(Look in the Misconceptions blog category for the rest of the month’s posts and check out the 60-page PDF with all the myths and misconceptions blog posts collected together when you join our Insider list, plus my online Myths and Misconceptions training course on Pluralsight.)
My DBA Mythbusters session went *really* well at SQL Connections yesterday, and now I’m half way through my debunking month!
Myth #15: checkpoint only writes pages from committed transactions.
This myth has persisted for *ages* and is linked to a misunderstanding of how the overall logging and recovery system works. A checkpoint always writes out all pages that have changed (known as being marked dirty) since the last checkpoint, or since the page was read in from disk. It doesn’t matter whether the transaction that changed a page has committed or not – the page is written to disk regardless. The only exception is for tempdb, where data pages are not written to disk as part of a checkpoint. Here are some blog post links with deeper information:
- TechNet Magazine article on Understanding Logging and Recovery in SQL Server
- Blog post: How do checkpoints work and what gets logged
- Blog post: What does checkpoint do for tempdb?

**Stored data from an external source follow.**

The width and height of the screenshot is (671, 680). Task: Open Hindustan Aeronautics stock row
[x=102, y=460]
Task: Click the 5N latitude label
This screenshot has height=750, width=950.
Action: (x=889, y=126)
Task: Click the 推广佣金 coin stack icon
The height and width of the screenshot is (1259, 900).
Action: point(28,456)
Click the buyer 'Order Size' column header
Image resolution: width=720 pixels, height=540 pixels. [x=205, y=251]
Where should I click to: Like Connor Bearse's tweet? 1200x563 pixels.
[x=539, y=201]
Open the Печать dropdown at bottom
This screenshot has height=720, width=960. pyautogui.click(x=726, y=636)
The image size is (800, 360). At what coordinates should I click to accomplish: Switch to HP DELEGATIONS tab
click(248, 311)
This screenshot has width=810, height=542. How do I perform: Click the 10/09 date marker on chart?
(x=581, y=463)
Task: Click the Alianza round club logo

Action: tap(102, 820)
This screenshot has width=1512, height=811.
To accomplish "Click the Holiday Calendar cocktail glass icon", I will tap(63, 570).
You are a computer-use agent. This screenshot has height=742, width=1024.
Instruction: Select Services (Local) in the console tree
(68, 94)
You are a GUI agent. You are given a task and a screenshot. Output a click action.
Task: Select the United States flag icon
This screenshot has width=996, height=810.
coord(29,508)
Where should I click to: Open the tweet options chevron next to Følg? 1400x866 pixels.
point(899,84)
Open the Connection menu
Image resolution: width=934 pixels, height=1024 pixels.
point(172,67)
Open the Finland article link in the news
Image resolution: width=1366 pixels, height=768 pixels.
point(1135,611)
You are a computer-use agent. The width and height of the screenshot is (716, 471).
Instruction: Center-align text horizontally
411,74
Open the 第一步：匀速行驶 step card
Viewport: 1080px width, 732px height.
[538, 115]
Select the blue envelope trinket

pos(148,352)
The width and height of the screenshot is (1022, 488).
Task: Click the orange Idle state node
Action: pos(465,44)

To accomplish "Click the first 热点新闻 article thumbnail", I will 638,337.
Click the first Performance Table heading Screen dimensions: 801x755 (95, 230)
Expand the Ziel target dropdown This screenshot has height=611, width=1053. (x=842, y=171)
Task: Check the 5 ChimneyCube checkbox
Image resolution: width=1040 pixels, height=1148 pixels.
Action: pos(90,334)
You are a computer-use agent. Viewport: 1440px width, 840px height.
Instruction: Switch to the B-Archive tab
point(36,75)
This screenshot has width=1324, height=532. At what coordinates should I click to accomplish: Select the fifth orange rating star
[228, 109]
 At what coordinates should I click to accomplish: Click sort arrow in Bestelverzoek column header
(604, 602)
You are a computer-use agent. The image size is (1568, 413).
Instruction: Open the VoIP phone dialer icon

You can watch what a checkpoint operation is doing using a few trace flags:
- 3502: writes to the error log when a checkpoint starts and finishes
- 3504: writes to the error log information about what is written to disk
To use these trace flags, you must enable them for all threads using DBCC TRACEON (3502, 3504, -1) otherwise you won’t see any output.
Here’s a quick script that proves that dirty pages from uncommitted transactions are written out during a checkpoint. First the setup:
CREATE DATABASE [CheckpointTest]; GO USE [CheckpointTest]; GO CREATE TABLE [t1] ([c1] INT IDENTITY, [c2] CHAR (8000) DEFAULT 'a'); CREATE CLUSTERED INDEX [t1c1] on [t1] ([c1]); GO SET NOCOUNT ON; GO CHECKPOINT; GO DBCC TRACEON (3502, 3504, -1); GO
And now an uncommitted transaction that causes 10MB of pages to be dirtied, followed by a checkpoint:
BEGIN TRAN; GO INSERT INTO [t1] DEFAULT VALUES; GO 1280 CHECKPOINT; GO
And in the error log I see:
2010-04-15 13:31:25.09 spid52 DBCC TRACEON 3502, server process ID (SPID) 52. This is an informational message only; no user action is required. 2010-04-15 13:31:25.09 spid52 DBCC TRACEON 3504, server process ID (SPID) 52. This is an informational message only; no user action is required. 2010-04-15 13:31:25.09 spid52 Ckpt dbid 8 started (0) 2010-04-15 13:31:25.09 spid52 About to log Checkpoint begin. 2010-04-15 13:31:25.09 spid52 Ckpt dbid 8 phase 1 ended (0) 2010-04-15 13:31:25.71 spid52 FlushCache: cleaned up 1297 bufs with 50 writes in 625 ms (avoided 0 new dirty bufs) 2010-04-15 13:31:25.71 spid52 average throughput: 16.21 MB/sec, I/O saturation: 70 2010-04-15 13:31:25.71 spid52 last target outstanding: 2 2010-04-15 13:31:25.71 spid52 About to log Checkpoint end. 2010-04-15 13:31:25.71 spid52 Ckpt dbid 8 complete
Clearly all the pages were written out, even though the transaction had not committed.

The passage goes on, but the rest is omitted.